Assignment: The records sit below. Return every line in them that holds the word "pixel".

*** Supplied entries ***

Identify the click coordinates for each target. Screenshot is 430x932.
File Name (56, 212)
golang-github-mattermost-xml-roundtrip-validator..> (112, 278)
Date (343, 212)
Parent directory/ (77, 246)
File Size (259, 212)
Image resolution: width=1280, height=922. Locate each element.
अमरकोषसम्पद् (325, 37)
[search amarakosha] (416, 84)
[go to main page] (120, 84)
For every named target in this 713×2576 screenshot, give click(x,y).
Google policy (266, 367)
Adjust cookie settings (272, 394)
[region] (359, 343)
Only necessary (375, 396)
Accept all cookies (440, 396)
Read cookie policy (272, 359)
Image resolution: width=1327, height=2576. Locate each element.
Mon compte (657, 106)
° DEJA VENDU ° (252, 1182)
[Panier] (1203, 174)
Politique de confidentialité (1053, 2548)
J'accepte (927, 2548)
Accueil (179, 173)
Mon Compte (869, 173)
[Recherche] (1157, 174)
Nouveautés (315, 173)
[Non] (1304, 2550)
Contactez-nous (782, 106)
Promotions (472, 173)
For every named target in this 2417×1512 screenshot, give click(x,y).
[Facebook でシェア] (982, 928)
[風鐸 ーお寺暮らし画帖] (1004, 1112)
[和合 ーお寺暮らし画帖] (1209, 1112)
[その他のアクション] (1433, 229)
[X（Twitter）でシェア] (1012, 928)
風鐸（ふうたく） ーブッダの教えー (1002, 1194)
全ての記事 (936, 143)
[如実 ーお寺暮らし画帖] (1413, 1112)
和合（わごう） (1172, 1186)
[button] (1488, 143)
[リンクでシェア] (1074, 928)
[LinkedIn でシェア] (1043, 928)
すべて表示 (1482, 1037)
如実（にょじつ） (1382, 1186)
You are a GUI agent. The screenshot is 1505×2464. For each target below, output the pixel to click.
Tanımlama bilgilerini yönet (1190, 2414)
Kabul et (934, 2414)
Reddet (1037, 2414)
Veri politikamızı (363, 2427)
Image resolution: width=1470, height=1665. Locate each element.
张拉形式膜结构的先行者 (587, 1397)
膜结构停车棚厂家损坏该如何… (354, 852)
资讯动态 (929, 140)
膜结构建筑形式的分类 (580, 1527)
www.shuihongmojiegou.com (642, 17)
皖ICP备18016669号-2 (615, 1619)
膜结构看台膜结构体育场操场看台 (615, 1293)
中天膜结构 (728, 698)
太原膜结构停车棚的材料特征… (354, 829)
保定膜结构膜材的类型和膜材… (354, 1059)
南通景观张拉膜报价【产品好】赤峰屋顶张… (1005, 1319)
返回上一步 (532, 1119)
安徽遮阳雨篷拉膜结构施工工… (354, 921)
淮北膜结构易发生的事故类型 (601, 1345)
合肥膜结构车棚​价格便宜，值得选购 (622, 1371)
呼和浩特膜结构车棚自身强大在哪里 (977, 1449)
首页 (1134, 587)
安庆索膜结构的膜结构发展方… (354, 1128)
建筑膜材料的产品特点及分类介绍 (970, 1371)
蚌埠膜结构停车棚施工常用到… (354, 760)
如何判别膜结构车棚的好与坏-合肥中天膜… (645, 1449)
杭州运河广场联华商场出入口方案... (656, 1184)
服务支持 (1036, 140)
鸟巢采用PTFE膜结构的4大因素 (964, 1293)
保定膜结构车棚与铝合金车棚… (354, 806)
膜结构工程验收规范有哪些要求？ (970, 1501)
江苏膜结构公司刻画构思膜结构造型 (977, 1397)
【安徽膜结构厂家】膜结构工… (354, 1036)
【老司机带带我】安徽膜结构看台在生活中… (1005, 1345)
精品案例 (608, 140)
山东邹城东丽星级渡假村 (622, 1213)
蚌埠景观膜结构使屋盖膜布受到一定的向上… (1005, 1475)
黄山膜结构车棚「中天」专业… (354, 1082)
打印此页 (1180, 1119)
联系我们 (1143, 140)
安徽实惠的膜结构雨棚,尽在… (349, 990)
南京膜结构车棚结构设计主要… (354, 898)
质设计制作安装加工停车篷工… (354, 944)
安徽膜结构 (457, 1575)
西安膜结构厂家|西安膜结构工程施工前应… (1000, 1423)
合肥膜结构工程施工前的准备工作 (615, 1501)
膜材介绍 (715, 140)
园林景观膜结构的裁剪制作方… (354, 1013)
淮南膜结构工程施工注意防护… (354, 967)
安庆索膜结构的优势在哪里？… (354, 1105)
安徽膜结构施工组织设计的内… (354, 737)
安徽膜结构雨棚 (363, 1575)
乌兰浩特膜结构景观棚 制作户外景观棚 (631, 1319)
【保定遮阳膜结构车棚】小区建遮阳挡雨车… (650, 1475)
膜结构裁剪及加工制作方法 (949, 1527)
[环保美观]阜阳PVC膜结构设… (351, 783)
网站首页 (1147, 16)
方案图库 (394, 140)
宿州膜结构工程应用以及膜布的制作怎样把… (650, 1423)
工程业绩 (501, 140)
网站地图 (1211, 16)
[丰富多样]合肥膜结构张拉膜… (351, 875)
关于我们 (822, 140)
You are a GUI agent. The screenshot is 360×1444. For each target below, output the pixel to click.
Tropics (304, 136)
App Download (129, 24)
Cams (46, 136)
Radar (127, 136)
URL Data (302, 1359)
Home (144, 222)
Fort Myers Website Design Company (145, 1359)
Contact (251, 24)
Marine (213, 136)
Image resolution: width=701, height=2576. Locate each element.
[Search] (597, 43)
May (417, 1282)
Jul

*** End of Supplied entries ***

Completed exercise:
You are a GUI agent. The screenshot is 1505×2464. For each target below, output the pixel to click.
You are a GUI agent. The screenshot is 360×1444. For each target below, output the pixel to click.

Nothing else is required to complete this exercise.